To restore Americans’ low confidence in higher education, colleges should dismantle the diversity, equity and inclusion bureaucracies and showcase their potential to transform students’ lives, one contrarian political scientist argued in the wake of a poll that found the nation’s confidence in higher ed has plummeted.

“The DEI machines must be dismantled, and litmus and loyalty tests must immediately end,” Samuel Abrams, a political scientist at Sarah Lawrence College, told The College Fix in an email.

Colleges “need to demonstrate why investing in a degree is worthwhile and how they truly transform and help students achieve particular goals,” said Abrams, a fellow with the conservative American Enterprise Institute.

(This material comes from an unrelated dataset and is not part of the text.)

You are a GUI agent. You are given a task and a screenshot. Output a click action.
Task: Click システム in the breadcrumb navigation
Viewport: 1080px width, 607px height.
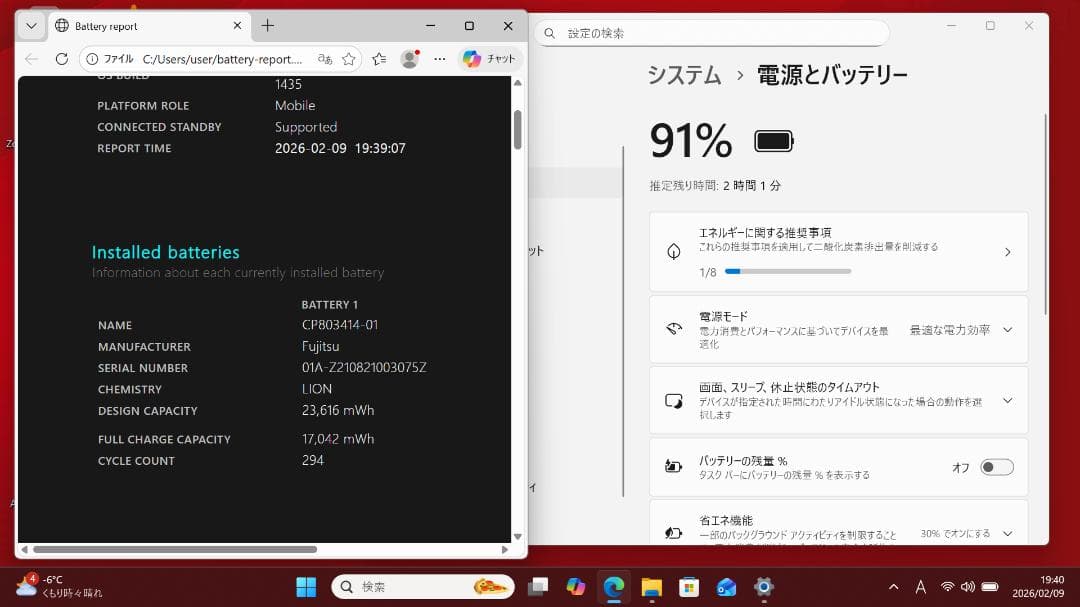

According to the latest Gallup poll results, published earlier this month, just 36 percent of the sample of Americans polled this year said they have a “great deal” or “quite a lot” of confidence in higher education.

The results are based on random-sample telephone interviews conducted June 1 through June 22 of about 1,000 adults across America. In 2015, 57 percent of Americans said they had confidence in higher education; in 2018, 48 percent said they did, previous surveys found.

The latest results represent a 21-percentage point drop in confidence in higher education over the last eight years.

“This is the second consecutive year of record lows,” Gallup education researcher Zach Hrynowski told The College Fix via email, adding no gains have been made in institutional trust since the early 2000s.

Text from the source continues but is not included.